* [PROBLEM TO SOLVE]: How many of the lines below contain the string "button"? Case matters; reply with the number alone.

* [RECORD EXTRACTS]:
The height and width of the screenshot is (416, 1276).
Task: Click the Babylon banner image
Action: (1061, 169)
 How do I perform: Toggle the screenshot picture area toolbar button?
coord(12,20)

...

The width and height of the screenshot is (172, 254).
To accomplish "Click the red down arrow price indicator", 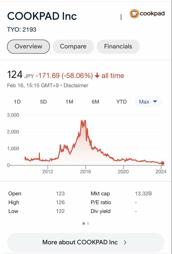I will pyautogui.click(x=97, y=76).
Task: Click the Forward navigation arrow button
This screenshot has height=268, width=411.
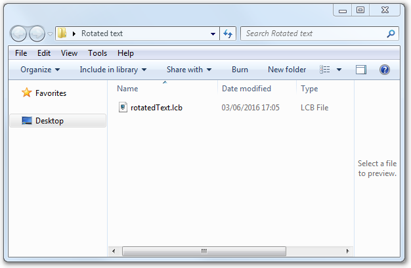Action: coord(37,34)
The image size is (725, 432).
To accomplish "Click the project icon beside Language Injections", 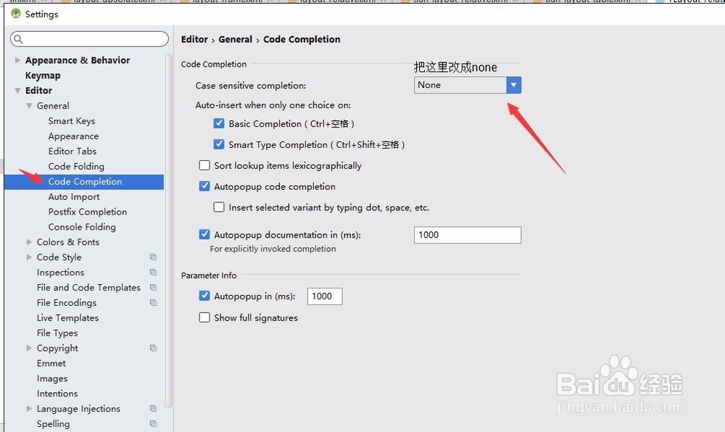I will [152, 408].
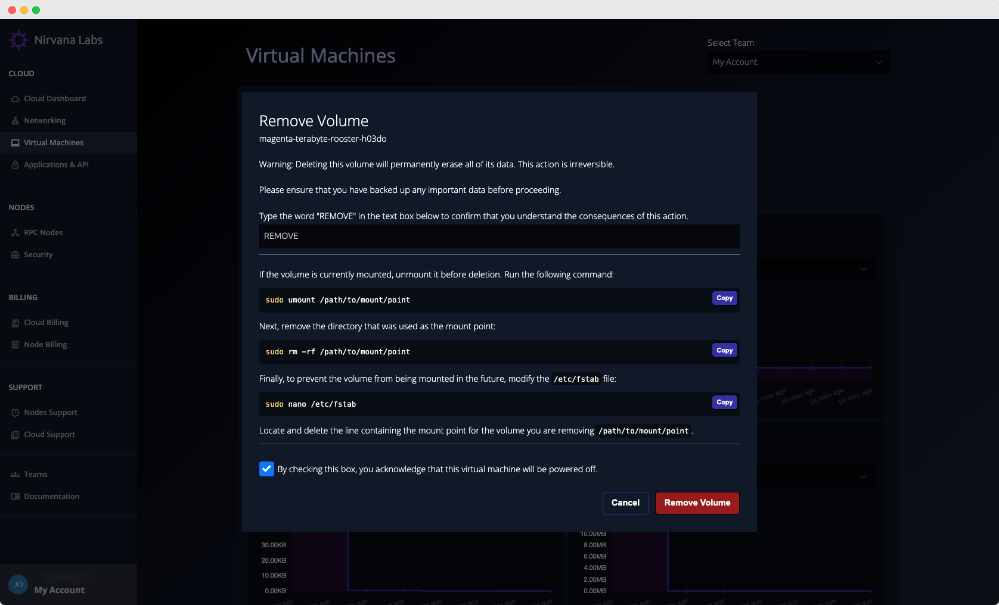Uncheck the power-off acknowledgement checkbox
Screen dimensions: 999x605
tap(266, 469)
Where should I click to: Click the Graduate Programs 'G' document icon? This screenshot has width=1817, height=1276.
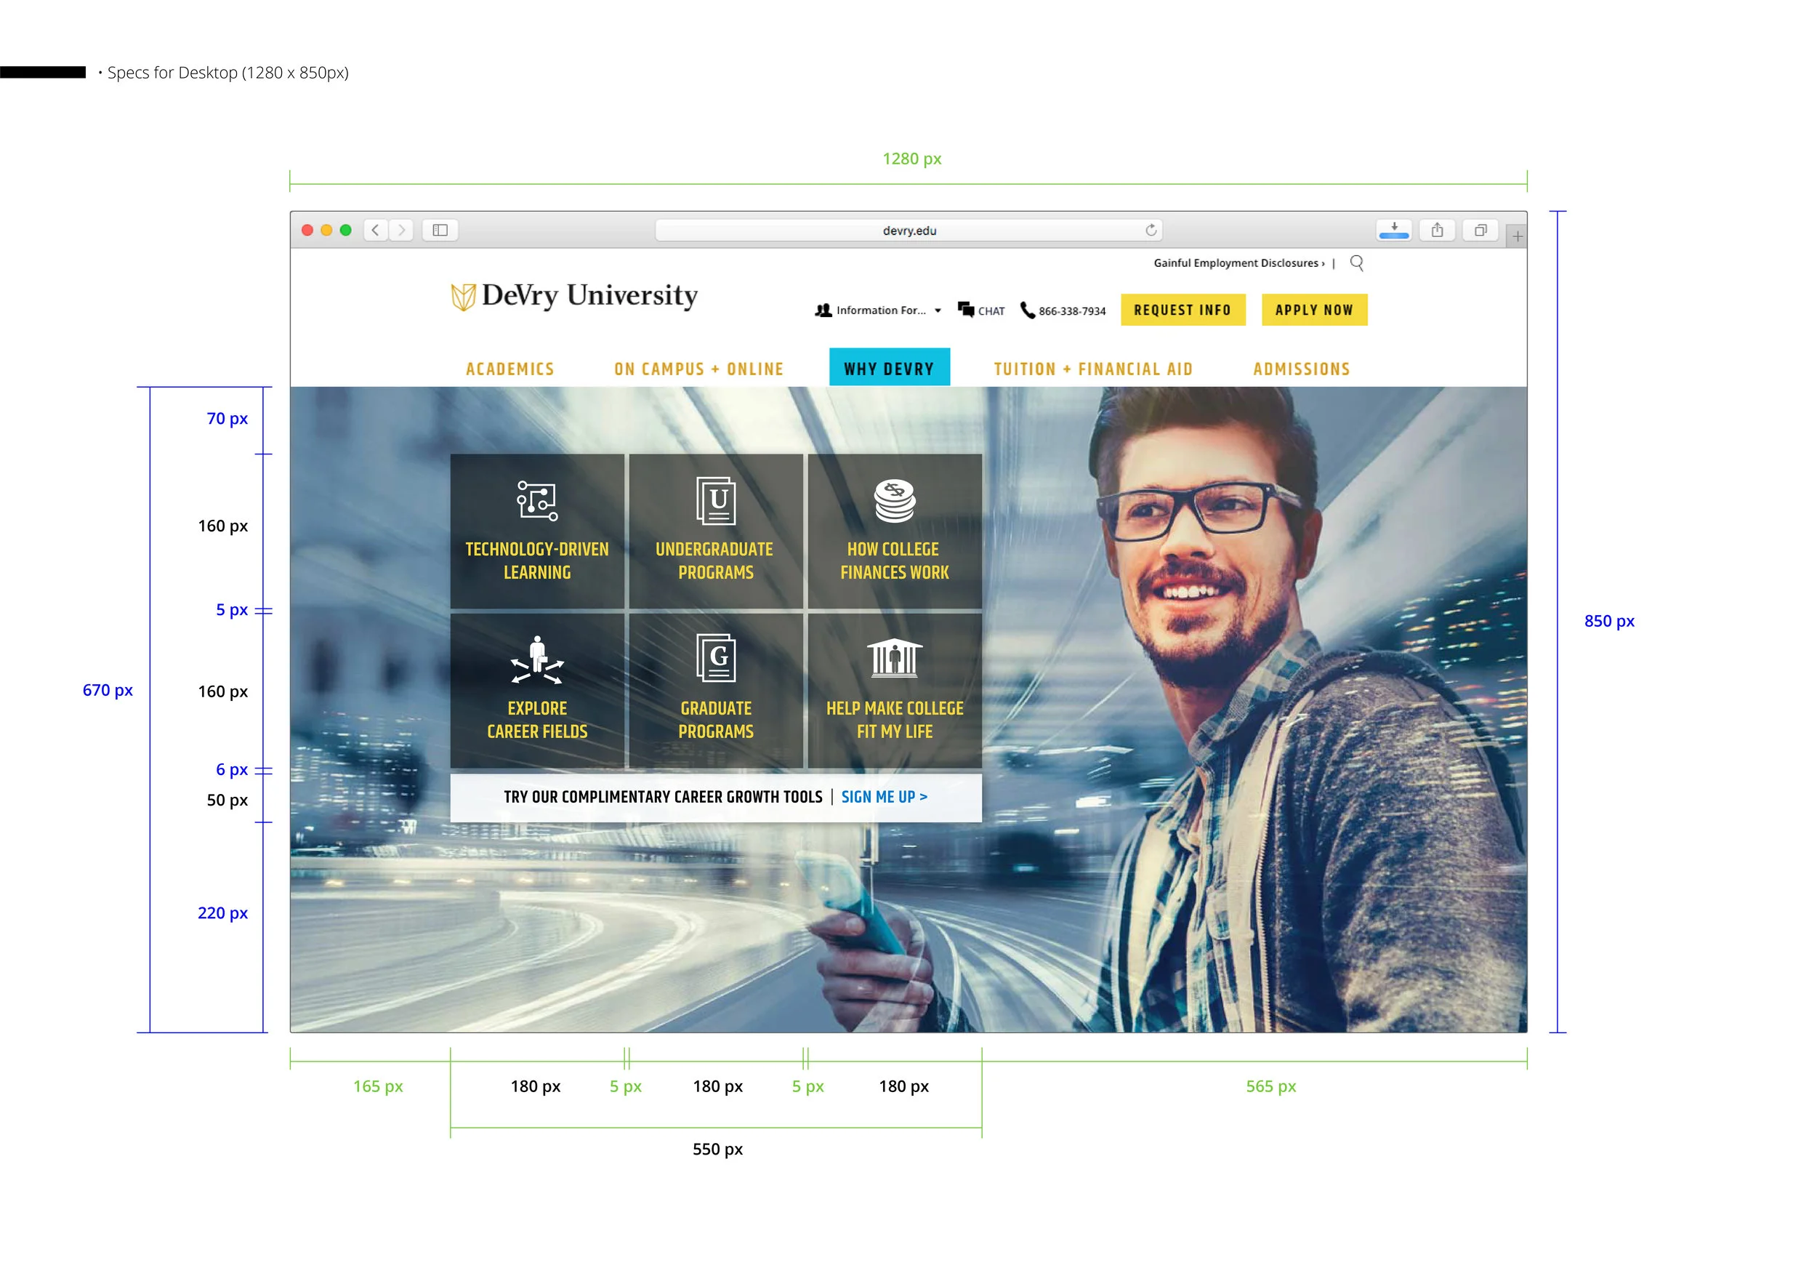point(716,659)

==

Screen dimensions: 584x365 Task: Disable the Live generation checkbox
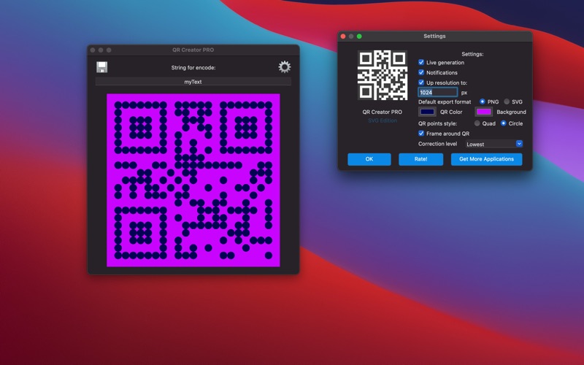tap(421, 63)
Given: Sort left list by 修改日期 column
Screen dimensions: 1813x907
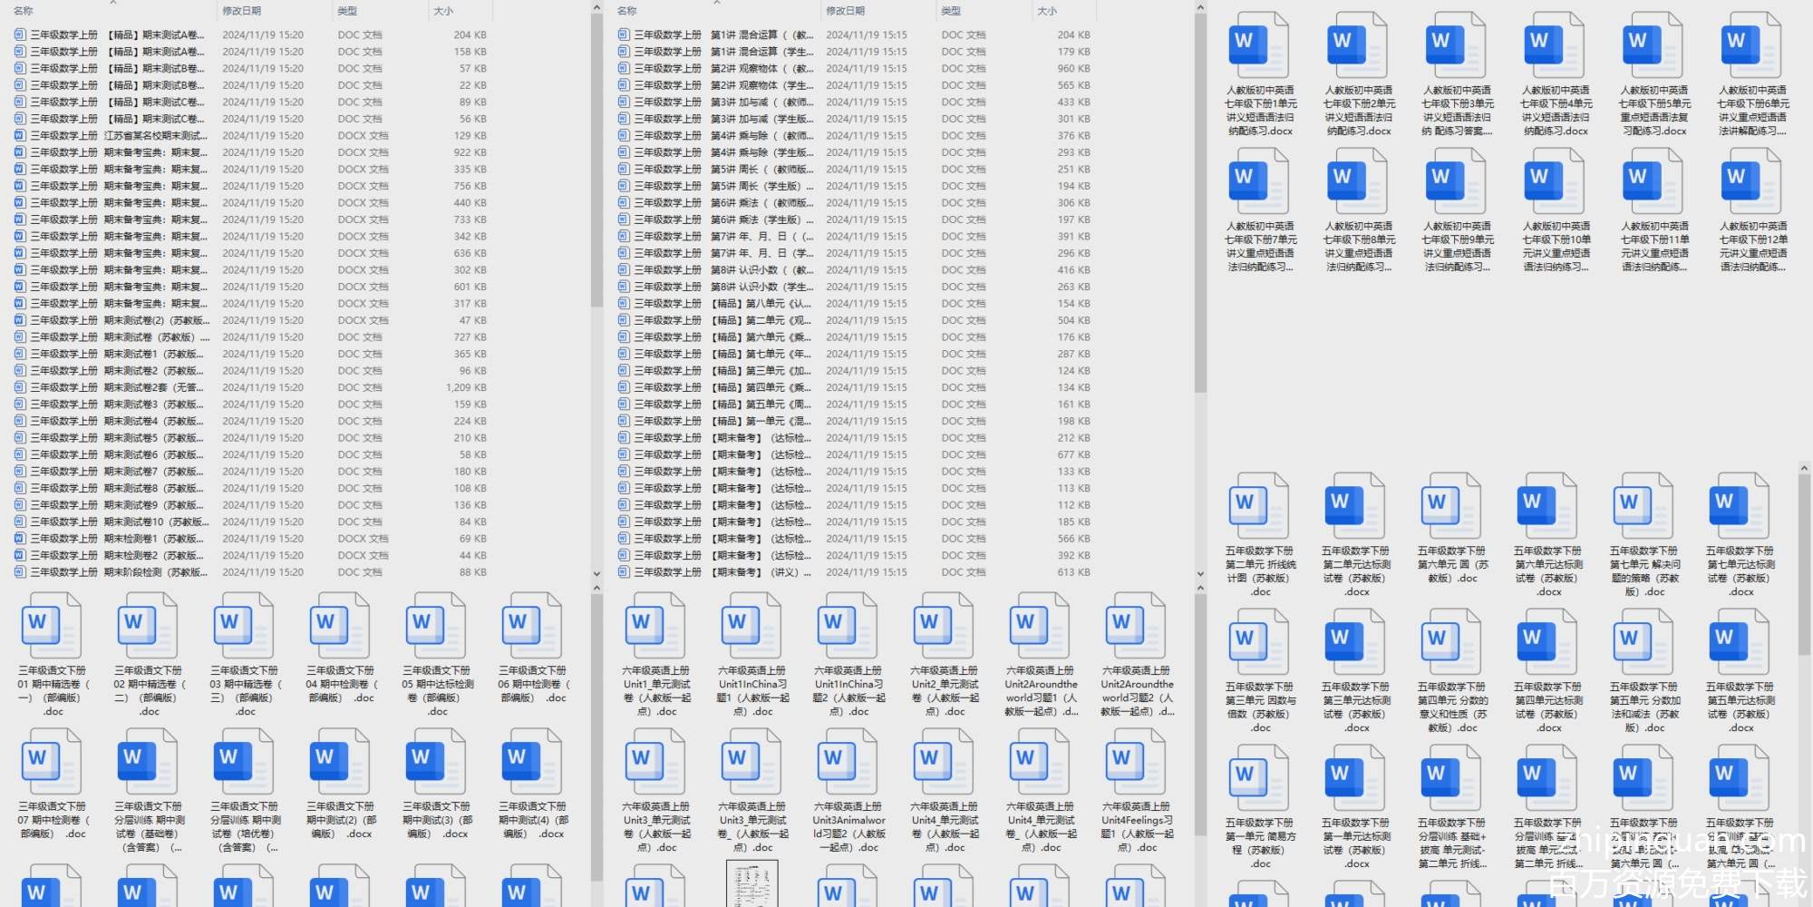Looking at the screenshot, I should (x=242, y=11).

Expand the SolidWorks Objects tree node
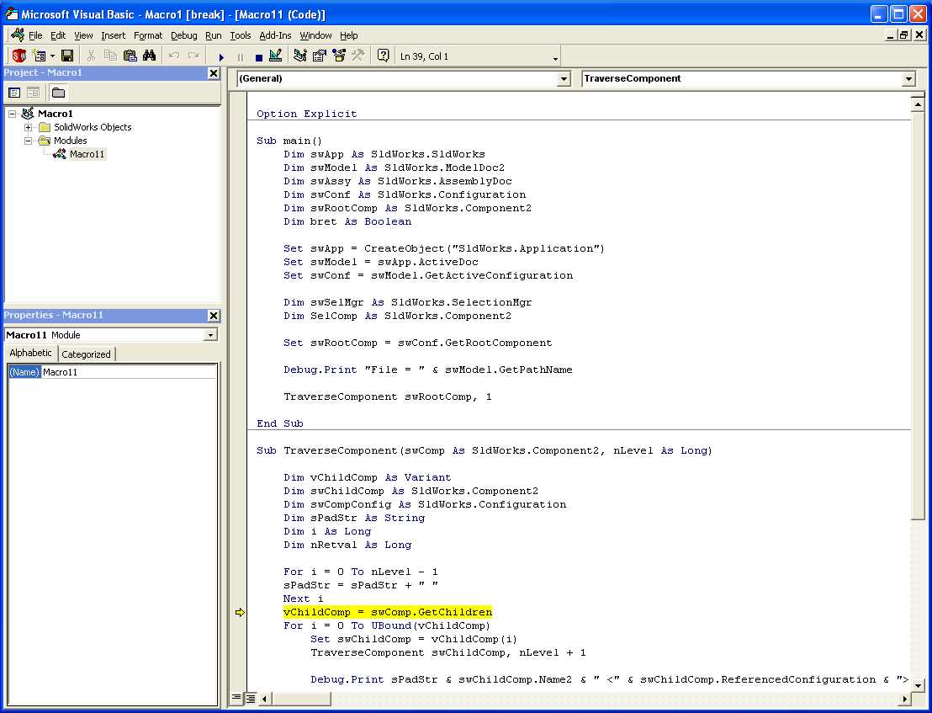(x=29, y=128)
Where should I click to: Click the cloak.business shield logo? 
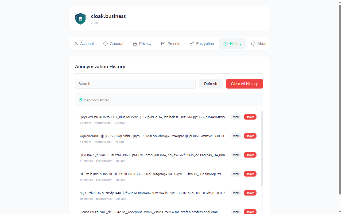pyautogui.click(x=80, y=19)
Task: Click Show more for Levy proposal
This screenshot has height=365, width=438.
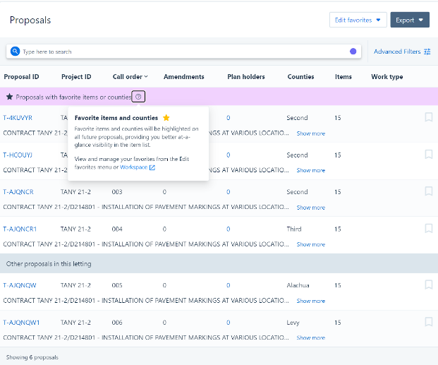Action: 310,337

* [SOLUTION FOR THIS EXERCISE]: 2